(Collected data)

>>>

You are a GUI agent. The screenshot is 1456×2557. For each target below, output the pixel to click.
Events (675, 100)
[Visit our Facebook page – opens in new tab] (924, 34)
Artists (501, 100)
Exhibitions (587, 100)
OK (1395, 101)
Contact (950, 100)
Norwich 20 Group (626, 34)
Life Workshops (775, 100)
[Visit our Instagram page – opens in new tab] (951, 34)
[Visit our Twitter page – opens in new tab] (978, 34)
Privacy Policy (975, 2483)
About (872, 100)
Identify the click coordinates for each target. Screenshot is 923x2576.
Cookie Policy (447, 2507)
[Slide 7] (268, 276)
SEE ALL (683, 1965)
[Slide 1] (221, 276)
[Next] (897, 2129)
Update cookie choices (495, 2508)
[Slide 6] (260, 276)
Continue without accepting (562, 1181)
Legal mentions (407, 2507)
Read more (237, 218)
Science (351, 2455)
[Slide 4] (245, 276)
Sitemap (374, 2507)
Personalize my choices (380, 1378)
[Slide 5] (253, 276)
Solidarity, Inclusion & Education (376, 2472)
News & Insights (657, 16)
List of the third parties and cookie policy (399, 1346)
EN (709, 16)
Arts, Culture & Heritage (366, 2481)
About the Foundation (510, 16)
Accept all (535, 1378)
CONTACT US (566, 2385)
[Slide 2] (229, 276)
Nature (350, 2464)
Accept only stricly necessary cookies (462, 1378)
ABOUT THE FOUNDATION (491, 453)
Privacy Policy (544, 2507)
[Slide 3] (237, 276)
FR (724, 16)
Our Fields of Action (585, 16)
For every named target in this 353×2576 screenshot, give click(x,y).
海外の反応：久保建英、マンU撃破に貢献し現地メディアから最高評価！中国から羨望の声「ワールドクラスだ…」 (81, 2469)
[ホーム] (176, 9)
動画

<<<

*What you need to do*. Your answer should consist of every line from the entries that holds "opens".

*Completed exercise*.
[Visit our Facebook page – opens in new tab] (924, 34)
[Visit our Instagram page – opens in new tab] (951, 34)
[Visit our Twitter page – opens in new tab] (978, 34)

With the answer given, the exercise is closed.